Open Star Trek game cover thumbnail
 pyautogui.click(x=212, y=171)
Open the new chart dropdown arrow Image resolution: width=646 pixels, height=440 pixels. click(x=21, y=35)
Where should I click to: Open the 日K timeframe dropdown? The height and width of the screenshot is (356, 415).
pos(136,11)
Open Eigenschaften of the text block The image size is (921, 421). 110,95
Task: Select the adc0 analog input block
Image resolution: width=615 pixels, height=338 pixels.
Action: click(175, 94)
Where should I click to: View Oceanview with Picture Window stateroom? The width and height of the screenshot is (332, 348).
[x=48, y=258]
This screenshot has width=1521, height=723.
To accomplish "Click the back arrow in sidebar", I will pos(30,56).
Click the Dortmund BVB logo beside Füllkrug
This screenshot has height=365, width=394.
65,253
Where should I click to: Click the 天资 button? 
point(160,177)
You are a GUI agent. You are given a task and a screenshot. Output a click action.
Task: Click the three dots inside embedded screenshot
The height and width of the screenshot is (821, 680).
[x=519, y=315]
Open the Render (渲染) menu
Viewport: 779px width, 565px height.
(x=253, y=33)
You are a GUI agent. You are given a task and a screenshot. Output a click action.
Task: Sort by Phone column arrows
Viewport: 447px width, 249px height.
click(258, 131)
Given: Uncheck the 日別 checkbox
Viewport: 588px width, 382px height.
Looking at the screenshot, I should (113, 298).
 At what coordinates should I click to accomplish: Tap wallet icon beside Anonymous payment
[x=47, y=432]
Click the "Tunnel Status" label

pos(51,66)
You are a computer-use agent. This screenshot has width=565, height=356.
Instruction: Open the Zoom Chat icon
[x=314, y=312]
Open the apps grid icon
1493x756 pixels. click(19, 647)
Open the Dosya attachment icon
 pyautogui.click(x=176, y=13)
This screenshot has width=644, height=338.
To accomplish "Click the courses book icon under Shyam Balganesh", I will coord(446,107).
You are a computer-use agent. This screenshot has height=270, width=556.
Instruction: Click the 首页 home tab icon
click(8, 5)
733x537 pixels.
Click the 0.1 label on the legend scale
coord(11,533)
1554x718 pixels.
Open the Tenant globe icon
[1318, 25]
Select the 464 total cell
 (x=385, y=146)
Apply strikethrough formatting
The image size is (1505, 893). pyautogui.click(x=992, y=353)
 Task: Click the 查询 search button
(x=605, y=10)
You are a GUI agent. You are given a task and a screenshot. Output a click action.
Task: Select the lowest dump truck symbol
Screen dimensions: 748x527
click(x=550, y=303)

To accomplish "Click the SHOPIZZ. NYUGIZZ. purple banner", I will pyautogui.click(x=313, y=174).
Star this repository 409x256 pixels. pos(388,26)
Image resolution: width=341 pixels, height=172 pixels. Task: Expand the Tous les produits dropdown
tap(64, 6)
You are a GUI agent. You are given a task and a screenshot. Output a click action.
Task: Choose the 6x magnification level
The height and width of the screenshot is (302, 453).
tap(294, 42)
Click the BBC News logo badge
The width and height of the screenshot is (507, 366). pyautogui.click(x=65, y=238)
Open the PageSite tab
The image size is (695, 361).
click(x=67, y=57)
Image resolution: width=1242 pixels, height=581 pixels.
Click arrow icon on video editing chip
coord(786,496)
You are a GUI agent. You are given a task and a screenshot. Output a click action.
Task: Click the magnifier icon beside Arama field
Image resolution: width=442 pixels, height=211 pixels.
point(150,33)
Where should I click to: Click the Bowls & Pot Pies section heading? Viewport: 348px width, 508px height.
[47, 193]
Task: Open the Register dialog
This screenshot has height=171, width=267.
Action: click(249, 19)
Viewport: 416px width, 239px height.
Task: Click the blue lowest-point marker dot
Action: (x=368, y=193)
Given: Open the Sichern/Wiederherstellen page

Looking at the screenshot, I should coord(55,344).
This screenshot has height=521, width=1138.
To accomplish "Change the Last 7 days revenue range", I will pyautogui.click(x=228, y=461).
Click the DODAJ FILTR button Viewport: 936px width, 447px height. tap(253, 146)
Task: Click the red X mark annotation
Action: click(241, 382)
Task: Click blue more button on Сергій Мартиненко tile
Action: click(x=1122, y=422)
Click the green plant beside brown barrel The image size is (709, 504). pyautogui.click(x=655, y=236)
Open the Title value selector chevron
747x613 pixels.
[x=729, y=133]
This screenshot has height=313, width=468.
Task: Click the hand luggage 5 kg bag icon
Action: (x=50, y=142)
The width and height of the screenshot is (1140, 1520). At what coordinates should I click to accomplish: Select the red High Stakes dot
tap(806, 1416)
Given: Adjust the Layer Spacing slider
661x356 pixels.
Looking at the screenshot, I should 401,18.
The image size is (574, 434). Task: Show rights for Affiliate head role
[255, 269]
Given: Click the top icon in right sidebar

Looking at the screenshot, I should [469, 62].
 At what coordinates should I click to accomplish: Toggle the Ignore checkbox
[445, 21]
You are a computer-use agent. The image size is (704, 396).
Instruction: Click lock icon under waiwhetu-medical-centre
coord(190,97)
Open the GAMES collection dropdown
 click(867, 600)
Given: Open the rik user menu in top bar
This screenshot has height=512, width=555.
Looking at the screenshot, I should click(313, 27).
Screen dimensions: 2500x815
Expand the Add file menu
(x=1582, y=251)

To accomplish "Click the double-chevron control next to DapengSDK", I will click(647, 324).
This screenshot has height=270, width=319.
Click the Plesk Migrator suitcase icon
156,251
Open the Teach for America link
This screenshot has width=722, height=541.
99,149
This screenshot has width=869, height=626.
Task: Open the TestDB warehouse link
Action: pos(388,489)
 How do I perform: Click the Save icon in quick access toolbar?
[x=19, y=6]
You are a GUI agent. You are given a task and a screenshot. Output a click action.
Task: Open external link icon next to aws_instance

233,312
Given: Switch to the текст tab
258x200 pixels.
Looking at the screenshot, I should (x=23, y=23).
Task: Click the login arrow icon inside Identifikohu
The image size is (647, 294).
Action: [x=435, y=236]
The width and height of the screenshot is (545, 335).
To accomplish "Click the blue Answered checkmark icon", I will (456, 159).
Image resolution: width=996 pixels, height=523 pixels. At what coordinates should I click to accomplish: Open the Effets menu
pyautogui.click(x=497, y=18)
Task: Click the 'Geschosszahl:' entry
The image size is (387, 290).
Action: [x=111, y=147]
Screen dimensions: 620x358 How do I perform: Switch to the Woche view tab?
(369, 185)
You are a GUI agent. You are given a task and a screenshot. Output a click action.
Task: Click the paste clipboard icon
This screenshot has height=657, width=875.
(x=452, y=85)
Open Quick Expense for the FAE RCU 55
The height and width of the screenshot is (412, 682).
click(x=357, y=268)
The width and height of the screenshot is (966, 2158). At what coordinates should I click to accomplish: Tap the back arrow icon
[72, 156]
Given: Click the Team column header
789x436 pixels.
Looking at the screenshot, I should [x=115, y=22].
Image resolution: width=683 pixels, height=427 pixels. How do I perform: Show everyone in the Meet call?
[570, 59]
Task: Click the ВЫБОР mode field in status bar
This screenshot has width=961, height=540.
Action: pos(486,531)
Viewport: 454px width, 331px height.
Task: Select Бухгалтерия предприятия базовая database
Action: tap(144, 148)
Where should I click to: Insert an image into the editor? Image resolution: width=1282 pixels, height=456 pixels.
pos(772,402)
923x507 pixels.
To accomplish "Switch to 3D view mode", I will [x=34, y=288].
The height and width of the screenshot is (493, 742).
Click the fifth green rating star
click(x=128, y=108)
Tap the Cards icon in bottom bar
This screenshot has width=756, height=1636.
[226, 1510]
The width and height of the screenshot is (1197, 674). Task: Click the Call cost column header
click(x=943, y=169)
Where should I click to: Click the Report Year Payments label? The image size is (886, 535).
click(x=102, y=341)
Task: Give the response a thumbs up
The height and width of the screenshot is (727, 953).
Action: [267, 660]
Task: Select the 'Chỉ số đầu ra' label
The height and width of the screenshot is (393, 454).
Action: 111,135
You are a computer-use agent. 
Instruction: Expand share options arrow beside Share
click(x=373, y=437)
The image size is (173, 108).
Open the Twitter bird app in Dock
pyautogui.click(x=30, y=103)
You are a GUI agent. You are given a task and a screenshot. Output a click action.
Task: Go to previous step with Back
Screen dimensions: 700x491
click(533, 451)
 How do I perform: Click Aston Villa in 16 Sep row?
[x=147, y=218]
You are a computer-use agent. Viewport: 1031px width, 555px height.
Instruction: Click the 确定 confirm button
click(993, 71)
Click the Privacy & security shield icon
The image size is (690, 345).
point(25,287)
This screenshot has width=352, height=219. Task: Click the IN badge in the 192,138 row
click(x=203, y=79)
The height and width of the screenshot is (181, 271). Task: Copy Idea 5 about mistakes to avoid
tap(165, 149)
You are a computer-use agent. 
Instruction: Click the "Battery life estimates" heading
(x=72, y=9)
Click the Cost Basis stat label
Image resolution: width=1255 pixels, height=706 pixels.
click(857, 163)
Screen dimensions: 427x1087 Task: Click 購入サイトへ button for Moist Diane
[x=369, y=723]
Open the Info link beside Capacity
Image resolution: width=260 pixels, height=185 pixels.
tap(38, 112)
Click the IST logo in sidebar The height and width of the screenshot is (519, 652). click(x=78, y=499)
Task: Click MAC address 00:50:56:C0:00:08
● ● ● ●
*Instructions to follow*.
Search the data for "computer". Copy every line that has it.

*Solution for this problem*.
You are a computer-use agent. This screenshot has width=565, height=356.
You are a computer-use agent. This screenshot has height=270, width=556.
You are a computer-use agent. The image size is (704, 396).
You are a computer-use agent. 
You are a computer-use agent. Viewport: 1031px width, 555px height.
You are a computer-use agent. 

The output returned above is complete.